Contingency planning for systems is part of an overall program for achieving continuity of operations for organizational mission and business functions. Contingency planning addresses system restoration and implementation of alternative mission or business processes when systems are compromised or breached. All applications must document procedures to include business recovery plans, system contingency plans, facility disaster recovery plans, and plan acceptance.

STIG	Date
Application Security and Development Security Technical Implementation Guide	2025-02-12

Details

Check Text (C-24306r1051323_chk)

Review contingency plans.

For high availability applications, verify the contingency plan exists and provides for the smooth transfer of all mission or business essential functions to an alternate site for the duration of an event with little or no loss of operational continuity.

For moderate availability applications, verify the contingency plan exists and provides for the resumption of mission or business essential functions within 12 hours activation or as defined in the contingency plan.
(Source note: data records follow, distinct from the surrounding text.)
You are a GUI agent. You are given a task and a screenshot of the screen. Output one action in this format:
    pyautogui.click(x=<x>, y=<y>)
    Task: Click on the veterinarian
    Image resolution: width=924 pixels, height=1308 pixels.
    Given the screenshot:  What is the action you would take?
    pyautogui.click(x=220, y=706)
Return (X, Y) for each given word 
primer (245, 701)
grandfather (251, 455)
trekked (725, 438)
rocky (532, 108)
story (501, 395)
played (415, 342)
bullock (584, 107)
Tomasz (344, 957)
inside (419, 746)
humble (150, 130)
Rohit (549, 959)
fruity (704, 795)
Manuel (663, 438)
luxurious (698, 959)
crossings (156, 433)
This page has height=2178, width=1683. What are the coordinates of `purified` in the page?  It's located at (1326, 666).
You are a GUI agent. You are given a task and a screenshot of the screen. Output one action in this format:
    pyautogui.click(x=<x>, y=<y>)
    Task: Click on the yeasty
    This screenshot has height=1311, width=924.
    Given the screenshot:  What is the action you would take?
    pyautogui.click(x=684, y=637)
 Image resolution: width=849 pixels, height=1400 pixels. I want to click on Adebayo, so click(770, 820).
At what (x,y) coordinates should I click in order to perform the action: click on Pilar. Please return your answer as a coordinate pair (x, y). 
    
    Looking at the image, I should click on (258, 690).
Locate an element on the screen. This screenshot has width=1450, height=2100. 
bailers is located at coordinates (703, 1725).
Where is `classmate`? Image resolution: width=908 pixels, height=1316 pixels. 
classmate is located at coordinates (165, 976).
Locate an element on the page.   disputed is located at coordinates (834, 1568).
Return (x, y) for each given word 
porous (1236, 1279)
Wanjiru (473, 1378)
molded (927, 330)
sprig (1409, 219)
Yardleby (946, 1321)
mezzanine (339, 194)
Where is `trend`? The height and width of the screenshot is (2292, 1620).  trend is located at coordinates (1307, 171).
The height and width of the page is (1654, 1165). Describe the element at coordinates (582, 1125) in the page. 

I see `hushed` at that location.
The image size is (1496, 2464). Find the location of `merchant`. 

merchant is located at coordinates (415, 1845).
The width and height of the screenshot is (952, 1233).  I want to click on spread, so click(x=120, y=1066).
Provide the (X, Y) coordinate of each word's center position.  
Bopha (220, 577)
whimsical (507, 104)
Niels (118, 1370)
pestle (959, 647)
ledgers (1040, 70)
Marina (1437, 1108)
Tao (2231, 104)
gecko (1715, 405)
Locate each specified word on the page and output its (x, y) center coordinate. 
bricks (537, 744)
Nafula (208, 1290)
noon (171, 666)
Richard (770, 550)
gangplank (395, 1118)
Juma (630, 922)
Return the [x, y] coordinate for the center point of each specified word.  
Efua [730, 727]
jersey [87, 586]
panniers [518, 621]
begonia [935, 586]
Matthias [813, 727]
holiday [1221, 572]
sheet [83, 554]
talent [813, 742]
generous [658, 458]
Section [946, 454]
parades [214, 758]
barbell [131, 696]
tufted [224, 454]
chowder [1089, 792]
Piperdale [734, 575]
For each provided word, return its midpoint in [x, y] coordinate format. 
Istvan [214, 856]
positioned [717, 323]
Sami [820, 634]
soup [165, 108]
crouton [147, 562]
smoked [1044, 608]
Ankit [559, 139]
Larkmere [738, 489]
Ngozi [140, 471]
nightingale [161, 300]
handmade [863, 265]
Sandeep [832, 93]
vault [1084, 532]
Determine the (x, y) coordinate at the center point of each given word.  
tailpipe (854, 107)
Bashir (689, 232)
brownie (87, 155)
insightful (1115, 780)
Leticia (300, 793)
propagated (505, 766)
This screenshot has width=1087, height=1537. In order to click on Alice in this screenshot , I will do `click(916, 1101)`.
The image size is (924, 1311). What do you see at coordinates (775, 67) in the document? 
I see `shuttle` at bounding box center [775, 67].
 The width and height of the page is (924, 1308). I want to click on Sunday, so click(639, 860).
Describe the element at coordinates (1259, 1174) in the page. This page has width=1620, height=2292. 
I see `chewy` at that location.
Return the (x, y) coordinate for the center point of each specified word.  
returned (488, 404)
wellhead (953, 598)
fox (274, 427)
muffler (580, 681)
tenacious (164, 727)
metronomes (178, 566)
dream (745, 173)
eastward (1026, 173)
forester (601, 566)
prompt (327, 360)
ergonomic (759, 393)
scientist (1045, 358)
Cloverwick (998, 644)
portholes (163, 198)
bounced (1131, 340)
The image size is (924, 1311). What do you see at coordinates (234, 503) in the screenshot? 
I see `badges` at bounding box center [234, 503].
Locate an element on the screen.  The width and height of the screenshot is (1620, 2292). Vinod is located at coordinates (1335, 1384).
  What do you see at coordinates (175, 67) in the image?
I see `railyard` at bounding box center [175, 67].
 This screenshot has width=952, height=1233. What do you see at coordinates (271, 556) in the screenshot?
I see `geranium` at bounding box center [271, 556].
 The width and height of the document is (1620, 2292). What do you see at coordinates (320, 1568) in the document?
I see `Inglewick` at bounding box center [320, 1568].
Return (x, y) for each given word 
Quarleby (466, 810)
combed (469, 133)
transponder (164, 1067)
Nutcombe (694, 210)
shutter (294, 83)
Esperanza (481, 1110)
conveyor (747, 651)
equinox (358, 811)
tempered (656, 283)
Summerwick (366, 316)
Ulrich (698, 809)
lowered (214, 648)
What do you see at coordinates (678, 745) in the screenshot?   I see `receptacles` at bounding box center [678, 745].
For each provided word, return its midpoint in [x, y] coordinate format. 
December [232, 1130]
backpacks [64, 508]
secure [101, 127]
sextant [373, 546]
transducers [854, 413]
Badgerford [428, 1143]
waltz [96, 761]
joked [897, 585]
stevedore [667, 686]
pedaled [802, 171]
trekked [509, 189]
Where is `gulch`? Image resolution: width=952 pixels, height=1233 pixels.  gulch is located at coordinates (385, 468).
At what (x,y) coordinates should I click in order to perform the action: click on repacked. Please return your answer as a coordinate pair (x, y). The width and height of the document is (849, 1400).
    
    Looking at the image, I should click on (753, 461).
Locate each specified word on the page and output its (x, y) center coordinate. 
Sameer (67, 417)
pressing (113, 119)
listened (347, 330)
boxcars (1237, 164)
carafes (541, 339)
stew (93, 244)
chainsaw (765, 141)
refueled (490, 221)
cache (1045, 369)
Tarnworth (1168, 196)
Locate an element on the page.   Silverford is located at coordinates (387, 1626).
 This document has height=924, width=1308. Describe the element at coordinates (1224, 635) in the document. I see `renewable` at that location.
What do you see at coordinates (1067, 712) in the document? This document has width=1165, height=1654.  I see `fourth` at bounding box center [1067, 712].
For low availability applications, verify the contingency plan exists and provides for the partial resumption of mission or business essential functions within 5 to 30 days of activation as defined in the contingency plan.

If the contingency plan does not exist or does not meet the severity level requirements, this is a finding.

Fix Text (F-24295r1051274_fix)

Create and maintain a contingency plan that identifies essential mission and business functions and associated contingency requirements.